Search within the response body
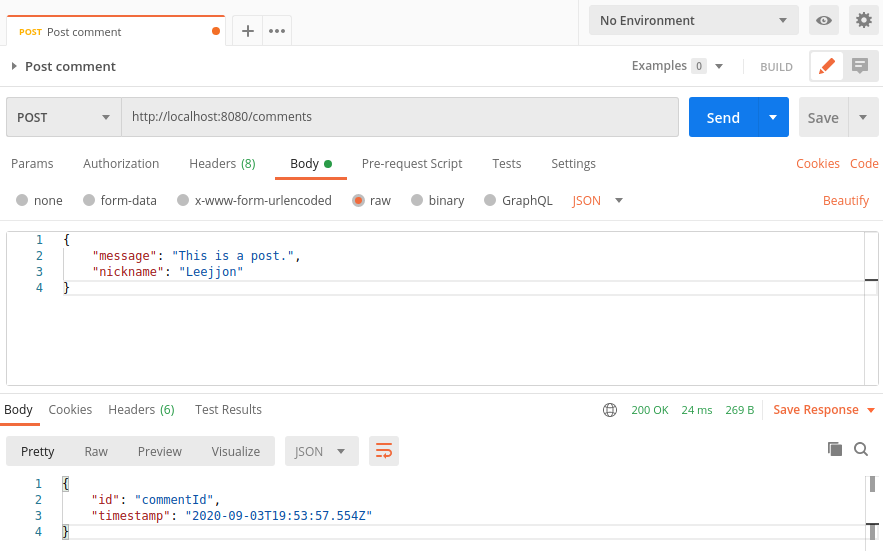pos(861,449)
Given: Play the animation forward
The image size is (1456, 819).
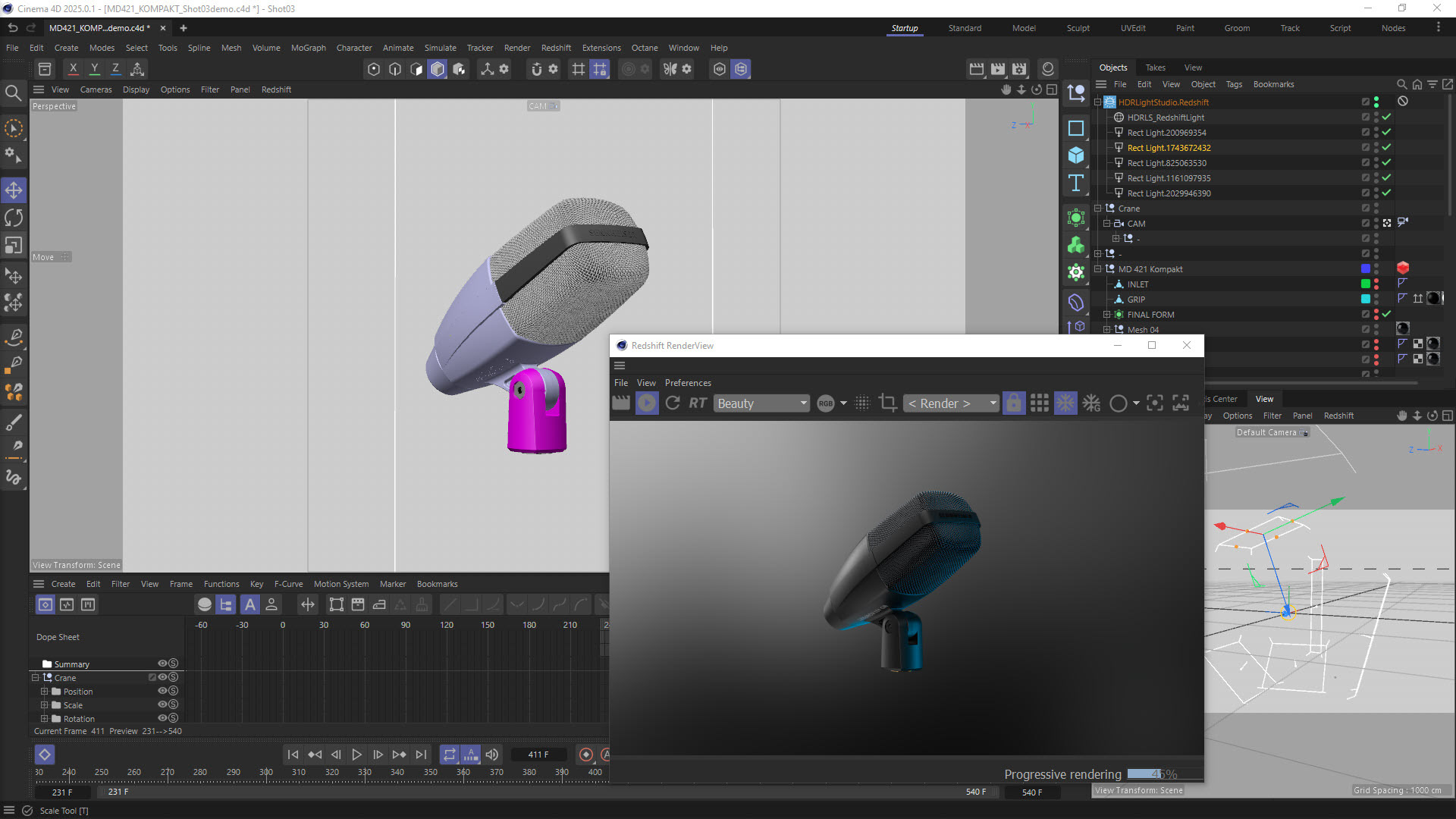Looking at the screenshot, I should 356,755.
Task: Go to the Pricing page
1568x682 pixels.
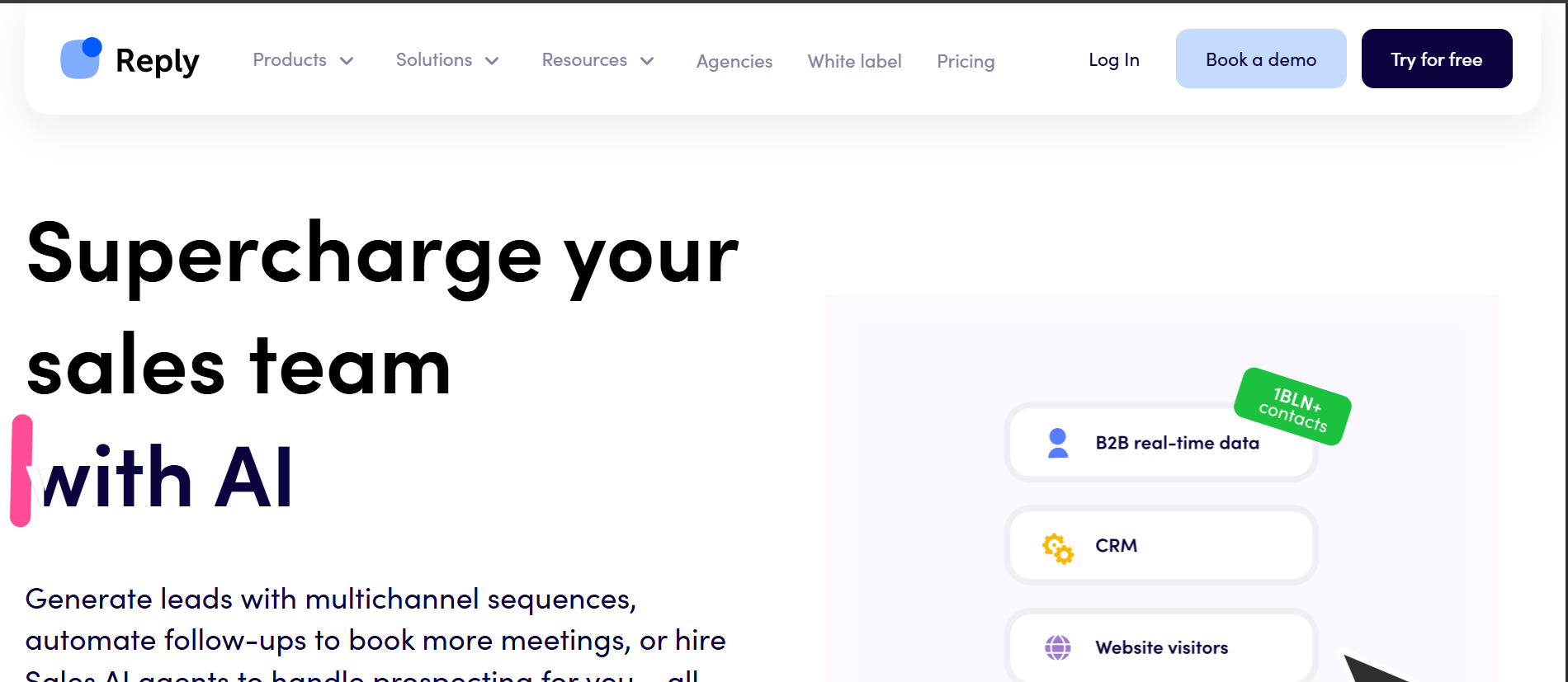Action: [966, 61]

* INSTRUCTIONS FOR THE TASK *
Please repeat the entries exactly. Do not include the pictures.

* OUTPUT FOR THIS EXERCISE *
Search within the response body
pos(861,449)
Given: Play the animation forward
The image size is (1456, 819).
Looking at the screenshot, I should 356,755.
Task: Go to the Pricing page
1568x682 pixels.
Action: [966, 61]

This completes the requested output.